Kurt Gödel proved this was not possible by proving his "Incompleteness theorem". It turns out that in any axiomatic system (whether or not these axioms were to do with physical laws) we must select either consistency, or completeness, but not both.

Basically the "Incompleteness theorem" says that any 'computable axiomatic system' will have the following properties (such as one containing physical laws):

  1. If the system is complete it cannot be consistent.
  2. The consistency of the axioms cannot be proven within the system

As a corollary of 1, any axiomatic system that is consistent cannot be complete (the system you describe would hopefully be consistent). So if you want your physical laws to be internally consistent you have to accept that there will be true (observable) physical laws that cannot be proven.

With respect to infinite systems, there are two types, countable and uncountable. The Incompleteness theorem has also been proven true for countable infinite sets. In the case of infinite axiomatic systems dealing with physical laws, they would be countable since each axiomatic law could map into the set of natural numbers. Even here Gödel's conclusions hold; either this system would be consistent but incomplete, or complete but inconsistent.

[RAW RECORDS]
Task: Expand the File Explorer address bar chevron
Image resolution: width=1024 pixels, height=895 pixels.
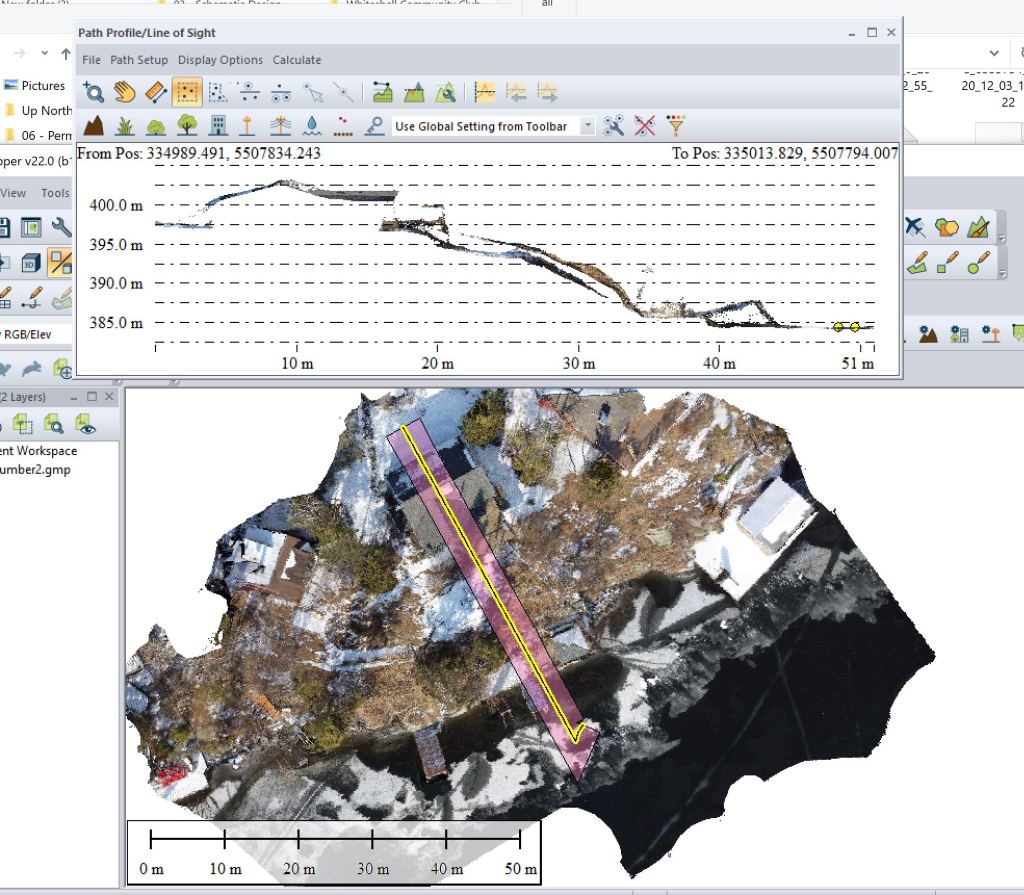Action: coord(993,52)
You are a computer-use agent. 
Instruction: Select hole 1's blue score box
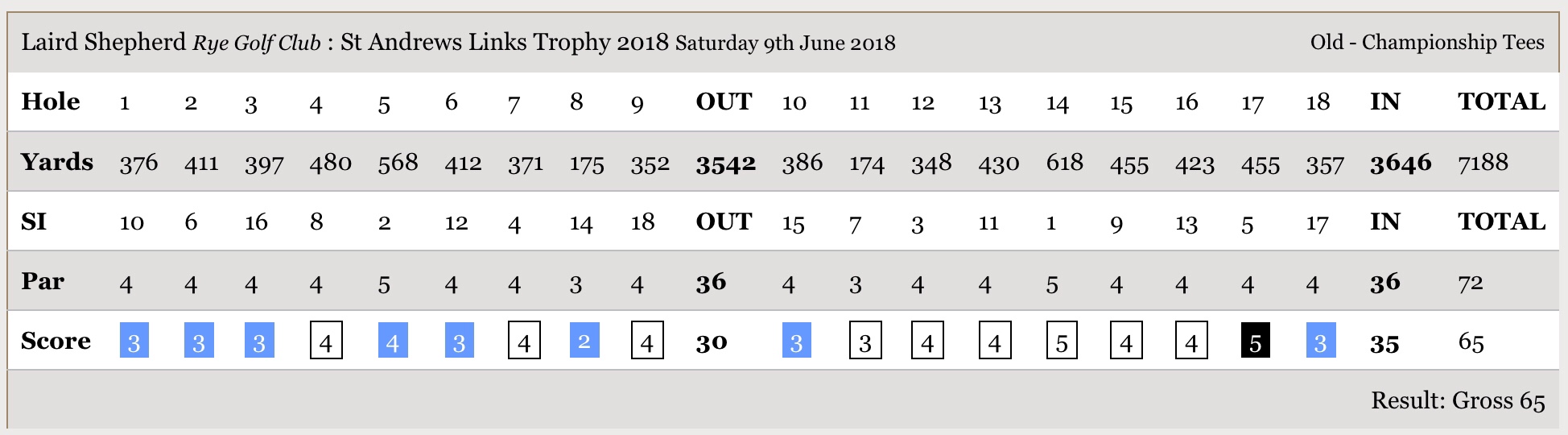[x=134, y=341]
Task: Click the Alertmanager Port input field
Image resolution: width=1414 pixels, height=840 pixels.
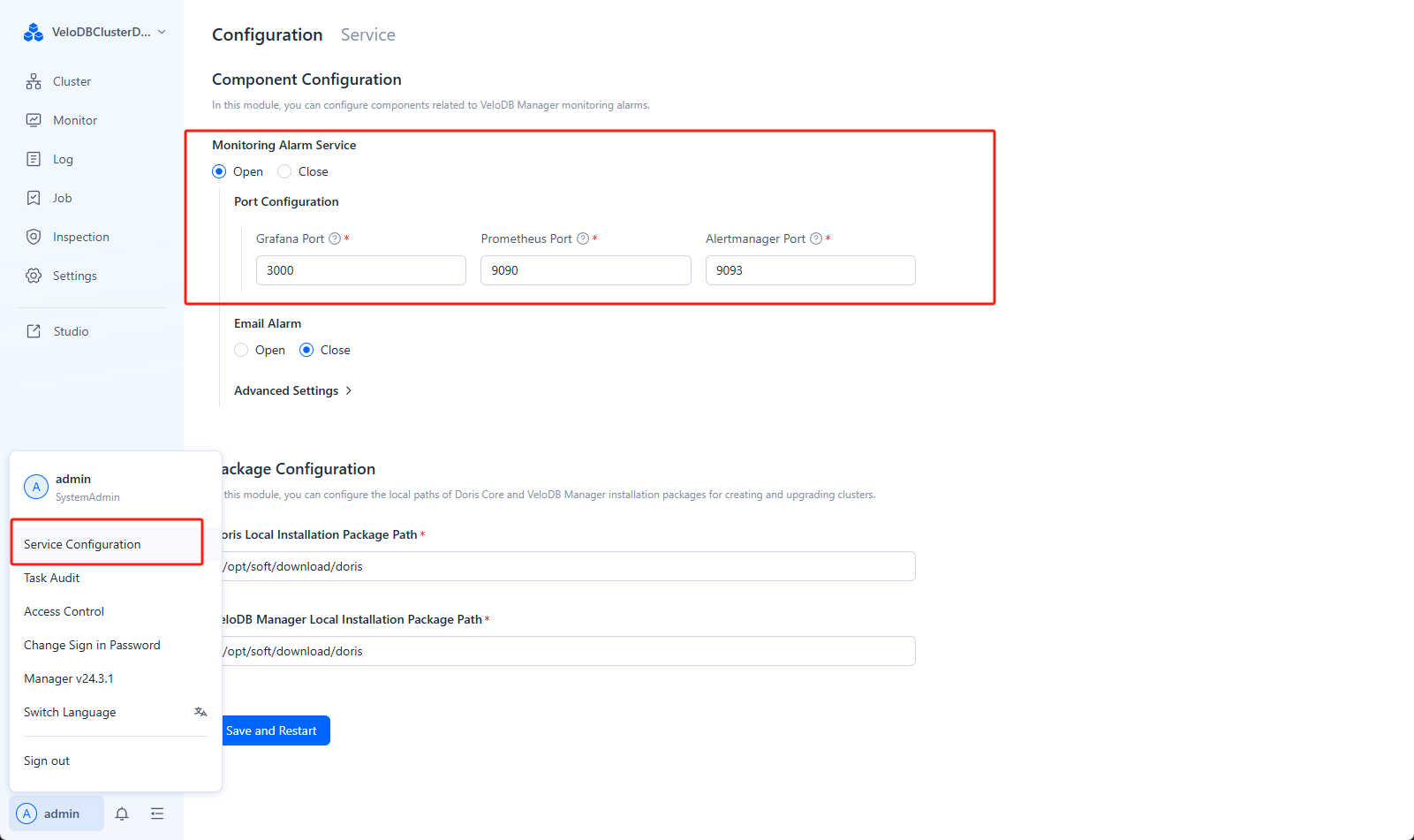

[WHAT YOU HAVE TO DO] Reproduce the passage on Gödel's incompleteness theorem in full, word for word, keeping its numbered list and paragraph breaks.

[SOLUTION TO THIS TASK]
Kurt Gödel proved this was not possible by proving his "Incompleteness theorem". It turns out that in any axiomatic system (whether or not these axioms were to do with physical laws) we must select either consistency, or completeness, but not both.

Basically the "Incompleteness theorem" says that any 'computable axiomatic system' will have the following properties (such as one containing physical laws):

  1. If the system is complete it cannot be consistent.
  2. The consistency of the axioms cannot be proven within the system

As a corollary of 1, any axiomatic system that is consistent cannot be complete (the system you describe would hopefully be consistent). So if you want your physical laws to be internally consistent you have to accept that there will be true (observable) physical laws that cannot be proven.

With respect to infinite systems, there are two types, countable and uncountable. The Incompleteness theorem has also been proven true for countable infinite sets. In the case of infinite axiomatic systems dealing with physical laws, they would be countable since each axiomatic law could map into the set of natural numbers. Even here Gödel's conclusions hold; either this system would be consistent but incomplete, or complete but inconsistent.